Venizelos no tenía idea de lo que pretendía Montoya, de ser así, él mismo hubiera metido la droga en el cacao. Se había estado destrozando a sí misma frente a sus ojos y él había temido tanto por ella, como por la gente que la necesitaba muchísimo. Las cosas habían empeorado bastante cuando se enteró de la muerte del almirante Courvosier; pero después de lo ocurrido a la tripulación del Madrigal, le había dado incluso miedo mirarla. No podía culparla por el odio que sentía y podía entender por qué se sentía culpable, incluso aunque no compartía la cruel certeza de que le había fallado al almirante; pero, en cualquier caso, todos necesitaban que se recompusiera. Si hacía falta, necesitarían a Honor Harrington en el puente del Intrépido, llevando a cabo su magia para todos ellos una vez más, y no a una autómata exhausta que estaba cansada hasta el punto de quedar sumida en el estupor.

—Bueno… —se inclinó hacia atrás y su voz sacó al oficial de su ensimismamiento—, supongo que ya estamos todo lo preparados que podemos para cuando regrese.

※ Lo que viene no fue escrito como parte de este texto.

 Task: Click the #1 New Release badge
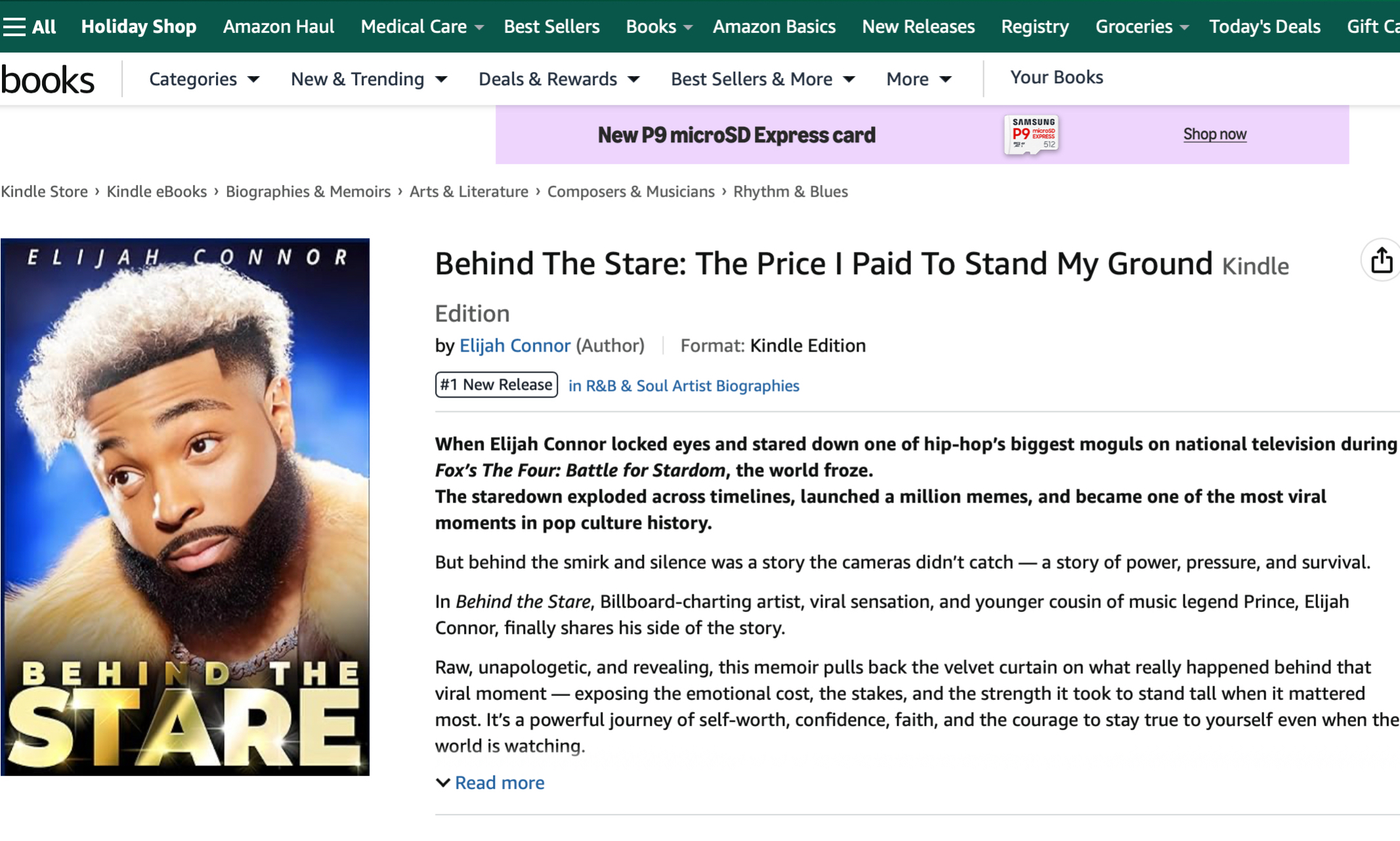(x=496, y=384)
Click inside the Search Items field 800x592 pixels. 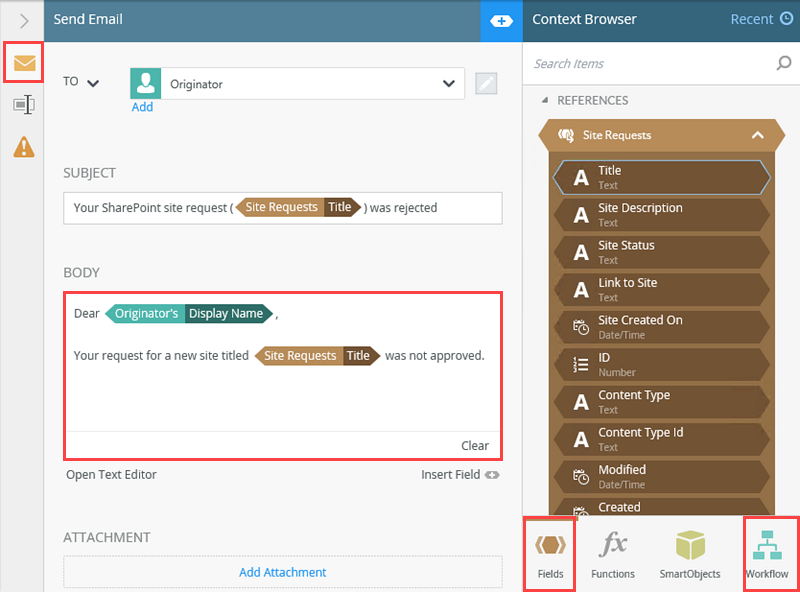tap(640, 63)
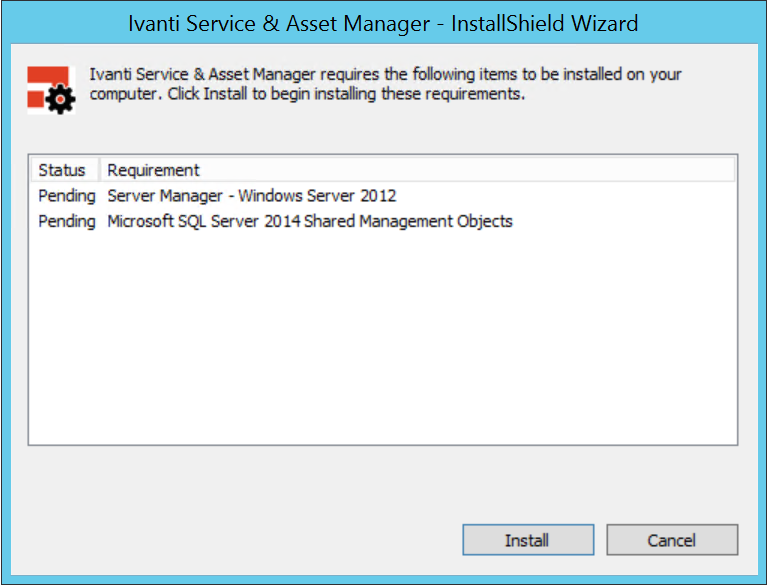Click blank header space right of Requirement

pos(467,170)
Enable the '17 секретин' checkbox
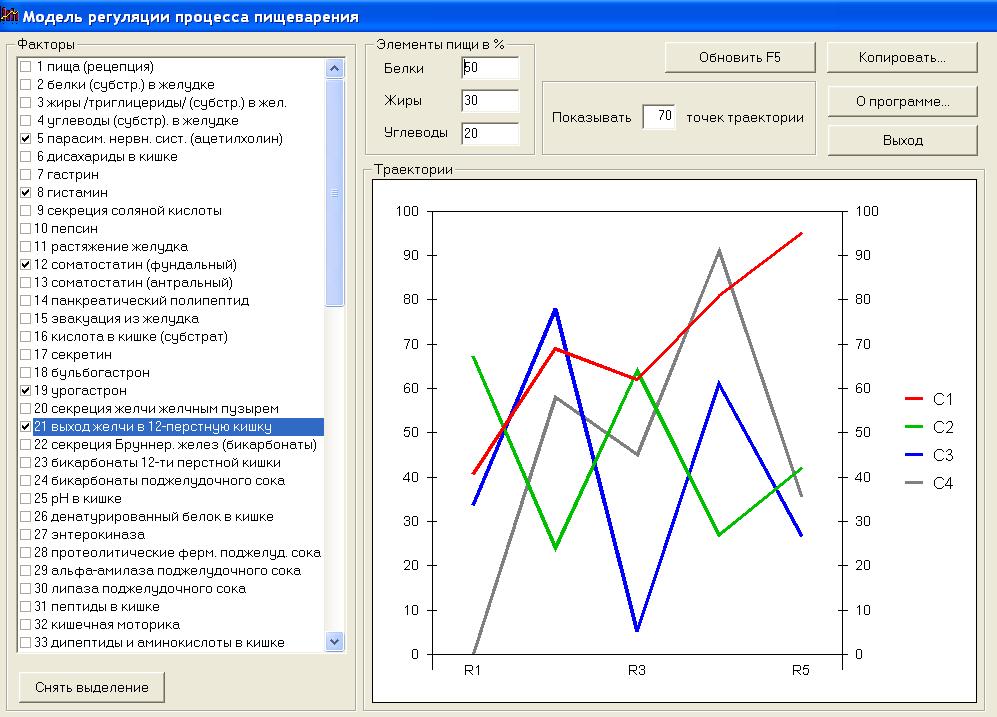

—¿De verdad cree que lo hará, patrona? Han pasado más de cuatro días. ¿No habrían venido ya si es lo que pretenden?

—Es evidente que tú lo crees así…

—Pero usted no, ¿verdad? —Preguntó Venizelos y sus ojos se achinaron cuando ella negó con la cabeza—. ¿Por qué no, patrona?

—Creo que no podré ofrecerte una respuesta lógica. —Cruzó los brazos bajo los pechos. Su único ojo era oscuro y profundo—. Lo único que hagan en Yeltsin a estas alturas solo empeorará la situación. Si nos destruyen o bombardean Grayson, la Flota los machacará. E, incluso aunque los masadianos no lo sepan, los repos sí. Y si su intención era la de hacer algo, deberían haberlo hecho sin darnos tiempo a realizar nuestras reparaciones y prepararnos. Y mucho menos dar tiempo a los refuerzos manticorianos a que lleguen aquí. Sin embargo…

No concluyó la frase y Venizelos sintió un escalofrío en su interior. El silencio se prolongó hasta que se aclaró la garganta.

—¿Y sin embargo, señora? —indagó, en voz baja.

—Está ahí fuera —dijo Honor—. Está ahí fuera y vendrá. —Su ojo se centró en el rostro de su segundo y el lado derecho de su boca sonrió ante su expresión—. No te preocupes, Andy. ¡No me estoy volviendo una mística a mi edad! Pero piénsalo. Si hubieran sido lógicos, se hubieran marchado en el mismo instante en el que regresamos con el escuadrón. Y no lo hicieron. ¿No te parece lógico que hubieran huido en lugar de luchar cuando fuimos a por ellos en Pájaro Negro? Y, luego… —Su voz se volvió oscura y sombría—, está la manera como trataron a la gente del Madrigal.

Calló durante un momento, dejándose obsesionar por sus sentimientos y mirando a la mesa, luego se sacudió.

—El caso es que no son personas coherentes. Ni siquiera habitan en la misma galaxia que los demás. No puedo hacerte un análisis claro de las intenciones de nuestros enemigos pero, por lo que hemos visto de ellos hasta ahora, creo… no, estoy segura de que no cambiarán de opinión a estas alturas.

—¿Ni siquiera si los repos se llevan el Trueno de Dios consigo?

—Eso —admitió Honor— es algo que podría pararles los pies. Pero la pregunta es si los repos pueden llevarse la nave y, después de lo que ocurrió en Pájaro Negro, no guardo demasiadas esperanzas al respecto. —Volvió a sacudir la cabeza—. No, yo creo que vendrá. Y, si es así, no tardaremos mucho en verlo. De hecho, creo que lo veremos muy pronto.